I'm working on constructing a planet for my book. The only thing I know for sure is that it's tidal-locked and it has a large river, but I want to play around with other features so I can get the weather right. Does anyone know of any resources or programs that can help me? Anything would be appreciated.

Who knows what evil lurks in the hearts of men?
InigoMontoya Virile Member from C:∖Windows∖System32∖ Since: Aug, 2014 Relationship Status: RelationshipOutOfBoundsException: 1
Virile Member
#2: Jun 16th 2018 at 12:32:45 PM

A good starting point is that on a tidally locked planet, the subsolar point is going to be a permanent low pressure zone, and hence the weather there will be that of the Earth's Intertropical Convergence Zone, except all the time and concentrated on a smaller area. Thus, lots of rain and clouds. This could be the source of your river. Beyond that, the other major factor that will shape the planet's climate is the Coriolis (pseudo-)force, the strength of which depends on the duration of a year (which is also a day) on your planet. If sufficient long (several tens of Earth days), the Coriolis force is basically negligible and you get a huge, planet-wide circulation: high altitude warm winds blow towards the dark side, and return as low level, cold wind. With faster rotation (a few Earth days), you get a jet of air circling the planet along its equator (this is called superrotation), warming as it passes over the day side and cooling over the night side. Because this warming and cooling isn't instantaneous, you get regions on the night side that are unfrozen, and regions that are frozen despite being on the day side. Moisture doesn't spread much to the higher latitudes. The thunderstorm patch near the subsolar point also looks like a chevron instead of a roundish blob.
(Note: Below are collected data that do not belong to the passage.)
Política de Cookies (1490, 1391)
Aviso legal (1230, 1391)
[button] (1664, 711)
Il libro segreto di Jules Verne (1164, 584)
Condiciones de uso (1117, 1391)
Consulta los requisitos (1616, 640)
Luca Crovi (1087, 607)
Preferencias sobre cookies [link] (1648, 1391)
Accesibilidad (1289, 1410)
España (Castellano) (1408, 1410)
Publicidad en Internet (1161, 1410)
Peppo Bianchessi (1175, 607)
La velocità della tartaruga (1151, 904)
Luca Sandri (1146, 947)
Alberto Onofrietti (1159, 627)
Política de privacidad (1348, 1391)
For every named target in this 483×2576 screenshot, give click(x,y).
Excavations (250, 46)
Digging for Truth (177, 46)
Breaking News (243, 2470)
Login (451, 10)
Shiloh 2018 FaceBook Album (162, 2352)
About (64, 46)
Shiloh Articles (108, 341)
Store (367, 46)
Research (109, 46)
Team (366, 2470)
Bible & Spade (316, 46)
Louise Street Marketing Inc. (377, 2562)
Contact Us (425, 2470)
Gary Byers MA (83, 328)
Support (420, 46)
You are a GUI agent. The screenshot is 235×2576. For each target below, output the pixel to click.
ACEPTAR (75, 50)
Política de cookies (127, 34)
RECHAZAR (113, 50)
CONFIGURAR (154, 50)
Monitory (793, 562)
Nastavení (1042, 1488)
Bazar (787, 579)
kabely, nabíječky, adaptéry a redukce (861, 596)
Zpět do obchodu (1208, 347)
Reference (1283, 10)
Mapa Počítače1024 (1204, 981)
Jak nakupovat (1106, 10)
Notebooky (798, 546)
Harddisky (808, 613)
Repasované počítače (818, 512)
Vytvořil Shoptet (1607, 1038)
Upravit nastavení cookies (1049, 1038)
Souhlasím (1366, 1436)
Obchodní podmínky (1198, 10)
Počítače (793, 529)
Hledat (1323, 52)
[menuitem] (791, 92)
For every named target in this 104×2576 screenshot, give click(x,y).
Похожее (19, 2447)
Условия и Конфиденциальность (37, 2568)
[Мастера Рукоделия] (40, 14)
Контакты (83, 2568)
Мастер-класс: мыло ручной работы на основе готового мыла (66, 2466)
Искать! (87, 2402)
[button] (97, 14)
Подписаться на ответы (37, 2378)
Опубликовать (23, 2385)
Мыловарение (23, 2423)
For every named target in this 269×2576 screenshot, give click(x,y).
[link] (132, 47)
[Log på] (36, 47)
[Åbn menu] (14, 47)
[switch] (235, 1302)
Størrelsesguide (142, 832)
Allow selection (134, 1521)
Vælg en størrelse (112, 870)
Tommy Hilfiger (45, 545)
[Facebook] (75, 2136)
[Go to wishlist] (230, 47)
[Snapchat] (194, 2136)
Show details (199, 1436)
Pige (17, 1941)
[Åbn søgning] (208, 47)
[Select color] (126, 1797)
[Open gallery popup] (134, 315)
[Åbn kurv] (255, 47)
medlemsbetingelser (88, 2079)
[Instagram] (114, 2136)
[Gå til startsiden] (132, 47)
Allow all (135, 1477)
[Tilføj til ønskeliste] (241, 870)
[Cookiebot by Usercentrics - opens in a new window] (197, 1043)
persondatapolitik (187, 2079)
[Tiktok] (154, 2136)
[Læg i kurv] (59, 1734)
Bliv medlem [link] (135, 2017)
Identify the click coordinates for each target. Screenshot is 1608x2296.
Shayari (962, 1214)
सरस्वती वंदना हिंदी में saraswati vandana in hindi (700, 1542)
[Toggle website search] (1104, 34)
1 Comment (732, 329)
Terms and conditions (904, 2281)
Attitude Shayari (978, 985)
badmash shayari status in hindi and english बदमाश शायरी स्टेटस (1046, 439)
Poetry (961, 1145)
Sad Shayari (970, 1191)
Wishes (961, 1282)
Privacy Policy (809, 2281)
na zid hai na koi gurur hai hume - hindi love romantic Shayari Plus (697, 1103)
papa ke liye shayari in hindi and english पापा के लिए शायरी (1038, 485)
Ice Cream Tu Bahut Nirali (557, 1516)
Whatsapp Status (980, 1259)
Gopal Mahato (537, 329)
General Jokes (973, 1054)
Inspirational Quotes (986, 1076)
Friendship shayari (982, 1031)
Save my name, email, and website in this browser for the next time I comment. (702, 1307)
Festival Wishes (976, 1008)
Okay, this should get you going. For more details, read this paper http://citeseerx.ist.psu.edu/viewdoc/download?doi=10.1.1.753.9382&rep=rep1&type=pdf You won't understand much of the text unless you have a background in physics, but the figures should help you picture the climate of the planet. Note that they chose two models with rotation periods of 1 Earth day and year, respectively, neither of which is plausible (the actual value would be somewhere in between, and the climate of the planet as well).

edited 16th Jun '18 12:34:44 PM by InigoMontoya

"Let him that hath understanding count the number of the beast, for it is the number of a man; and his number is 0x29a."